DIRECTIONS: Among the entries below, tally the lines that include "computer", and give the number alone.

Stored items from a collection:
^^^^^^^^^^^^^^^^
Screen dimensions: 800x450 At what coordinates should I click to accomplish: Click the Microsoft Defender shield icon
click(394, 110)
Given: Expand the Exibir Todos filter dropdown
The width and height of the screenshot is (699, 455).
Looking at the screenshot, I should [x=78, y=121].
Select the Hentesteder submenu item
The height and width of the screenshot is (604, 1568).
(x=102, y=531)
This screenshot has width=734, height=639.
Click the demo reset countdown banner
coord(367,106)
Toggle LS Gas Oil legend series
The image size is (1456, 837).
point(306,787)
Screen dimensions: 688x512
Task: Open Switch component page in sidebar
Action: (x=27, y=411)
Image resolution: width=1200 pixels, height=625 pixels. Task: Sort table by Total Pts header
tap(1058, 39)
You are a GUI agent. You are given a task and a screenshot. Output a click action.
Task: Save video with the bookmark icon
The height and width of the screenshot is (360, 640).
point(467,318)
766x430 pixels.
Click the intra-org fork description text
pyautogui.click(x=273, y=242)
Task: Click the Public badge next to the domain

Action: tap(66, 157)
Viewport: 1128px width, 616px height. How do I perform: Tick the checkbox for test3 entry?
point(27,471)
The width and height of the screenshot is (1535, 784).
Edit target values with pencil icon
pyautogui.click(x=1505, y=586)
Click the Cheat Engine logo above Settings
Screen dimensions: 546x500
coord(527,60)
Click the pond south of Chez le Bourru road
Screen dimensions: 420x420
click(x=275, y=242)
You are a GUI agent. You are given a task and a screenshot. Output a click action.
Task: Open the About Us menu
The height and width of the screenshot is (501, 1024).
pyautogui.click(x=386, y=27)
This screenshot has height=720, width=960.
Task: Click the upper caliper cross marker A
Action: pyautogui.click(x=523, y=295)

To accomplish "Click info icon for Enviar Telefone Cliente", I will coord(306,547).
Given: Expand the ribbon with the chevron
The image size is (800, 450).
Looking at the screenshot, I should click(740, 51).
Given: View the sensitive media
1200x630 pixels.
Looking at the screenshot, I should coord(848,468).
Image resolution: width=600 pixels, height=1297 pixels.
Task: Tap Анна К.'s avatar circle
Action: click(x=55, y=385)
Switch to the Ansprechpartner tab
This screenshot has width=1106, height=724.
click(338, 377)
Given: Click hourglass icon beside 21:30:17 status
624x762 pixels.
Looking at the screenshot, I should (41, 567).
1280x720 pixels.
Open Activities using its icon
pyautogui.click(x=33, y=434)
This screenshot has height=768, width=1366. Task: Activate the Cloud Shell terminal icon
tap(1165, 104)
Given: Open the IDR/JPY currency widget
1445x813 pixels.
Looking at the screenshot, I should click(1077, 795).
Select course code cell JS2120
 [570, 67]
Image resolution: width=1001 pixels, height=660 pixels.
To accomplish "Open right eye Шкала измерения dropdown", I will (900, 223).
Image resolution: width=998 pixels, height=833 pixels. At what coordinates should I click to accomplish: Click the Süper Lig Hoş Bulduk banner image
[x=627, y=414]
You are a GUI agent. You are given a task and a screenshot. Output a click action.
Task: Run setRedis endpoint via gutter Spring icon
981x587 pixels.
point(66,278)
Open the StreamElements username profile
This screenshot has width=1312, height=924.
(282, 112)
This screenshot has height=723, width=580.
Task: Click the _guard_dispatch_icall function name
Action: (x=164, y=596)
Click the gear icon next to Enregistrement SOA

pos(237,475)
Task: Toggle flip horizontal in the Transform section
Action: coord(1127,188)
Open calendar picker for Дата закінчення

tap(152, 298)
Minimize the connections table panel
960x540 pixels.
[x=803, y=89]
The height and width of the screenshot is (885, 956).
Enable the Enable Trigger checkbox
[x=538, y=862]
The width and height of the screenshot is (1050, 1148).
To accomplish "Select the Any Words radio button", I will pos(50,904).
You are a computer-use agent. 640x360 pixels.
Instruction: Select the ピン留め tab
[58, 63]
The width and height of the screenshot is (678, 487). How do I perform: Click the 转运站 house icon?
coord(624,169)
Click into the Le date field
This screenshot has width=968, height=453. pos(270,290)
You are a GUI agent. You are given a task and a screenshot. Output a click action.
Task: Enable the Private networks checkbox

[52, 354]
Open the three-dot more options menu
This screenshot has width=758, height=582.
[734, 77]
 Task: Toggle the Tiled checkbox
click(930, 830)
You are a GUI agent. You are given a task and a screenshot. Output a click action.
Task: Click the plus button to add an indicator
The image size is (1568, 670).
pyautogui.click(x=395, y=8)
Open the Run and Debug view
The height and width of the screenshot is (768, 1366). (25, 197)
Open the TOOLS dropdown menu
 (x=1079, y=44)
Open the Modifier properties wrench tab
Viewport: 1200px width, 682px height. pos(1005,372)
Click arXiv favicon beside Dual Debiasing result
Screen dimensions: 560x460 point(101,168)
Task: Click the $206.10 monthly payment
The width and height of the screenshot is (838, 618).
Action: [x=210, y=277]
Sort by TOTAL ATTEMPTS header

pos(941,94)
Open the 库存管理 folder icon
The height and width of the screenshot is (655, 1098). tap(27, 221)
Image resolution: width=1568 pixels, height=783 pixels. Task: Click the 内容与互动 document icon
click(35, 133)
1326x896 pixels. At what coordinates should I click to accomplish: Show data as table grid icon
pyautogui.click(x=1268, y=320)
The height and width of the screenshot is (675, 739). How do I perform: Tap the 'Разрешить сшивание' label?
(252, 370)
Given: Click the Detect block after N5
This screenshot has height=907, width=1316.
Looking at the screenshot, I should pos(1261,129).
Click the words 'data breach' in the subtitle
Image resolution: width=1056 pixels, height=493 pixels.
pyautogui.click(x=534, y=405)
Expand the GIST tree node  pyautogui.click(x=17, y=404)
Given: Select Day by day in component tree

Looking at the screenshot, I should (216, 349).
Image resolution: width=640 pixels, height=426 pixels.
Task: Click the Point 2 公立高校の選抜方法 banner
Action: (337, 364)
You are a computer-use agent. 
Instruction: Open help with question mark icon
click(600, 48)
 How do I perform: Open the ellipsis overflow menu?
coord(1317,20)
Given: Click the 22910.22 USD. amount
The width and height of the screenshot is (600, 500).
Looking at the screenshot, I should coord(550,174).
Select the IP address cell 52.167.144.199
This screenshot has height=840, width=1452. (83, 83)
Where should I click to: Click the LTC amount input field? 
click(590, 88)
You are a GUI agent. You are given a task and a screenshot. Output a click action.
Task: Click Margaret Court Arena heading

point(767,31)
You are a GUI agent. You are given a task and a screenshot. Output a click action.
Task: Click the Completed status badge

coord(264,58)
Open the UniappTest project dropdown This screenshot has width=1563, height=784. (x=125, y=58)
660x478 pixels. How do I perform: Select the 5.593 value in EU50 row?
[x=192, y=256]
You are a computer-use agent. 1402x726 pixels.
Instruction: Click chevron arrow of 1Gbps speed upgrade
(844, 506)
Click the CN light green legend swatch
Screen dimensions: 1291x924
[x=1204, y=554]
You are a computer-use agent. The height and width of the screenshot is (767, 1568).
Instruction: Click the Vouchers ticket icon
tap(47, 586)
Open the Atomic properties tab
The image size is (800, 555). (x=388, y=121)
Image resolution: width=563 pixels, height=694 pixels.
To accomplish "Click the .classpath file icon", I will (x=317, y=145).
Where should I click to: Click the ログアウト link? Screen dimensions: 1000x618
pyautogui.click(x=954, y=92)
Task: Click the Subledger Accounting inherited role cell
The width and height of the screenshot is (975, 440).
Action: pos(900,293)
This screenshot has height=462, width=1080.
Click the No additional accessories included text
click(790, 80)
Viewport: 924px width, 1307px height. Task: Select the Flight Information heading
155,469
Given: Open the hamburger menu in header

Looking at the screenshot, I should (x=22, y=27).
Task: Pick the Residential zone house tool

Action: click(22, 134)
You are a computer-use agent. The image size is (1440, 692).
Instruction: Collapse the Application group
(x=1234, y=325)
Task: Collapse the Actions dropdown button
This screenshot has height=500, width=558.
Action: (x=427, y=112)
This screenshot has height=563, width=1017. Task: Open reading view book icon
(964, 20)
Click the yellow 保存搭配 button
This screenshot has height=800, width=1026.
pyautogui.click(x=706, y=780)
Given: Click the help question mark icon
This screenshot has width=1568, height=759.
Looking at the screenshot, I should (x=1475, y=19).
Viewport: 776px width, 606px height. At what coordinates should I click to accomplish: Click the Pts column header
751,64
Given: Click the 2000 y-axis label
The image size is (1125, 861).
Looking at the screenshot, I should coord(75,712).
^^^^^^^^^^^^^^^^
TASK ANSWER: 5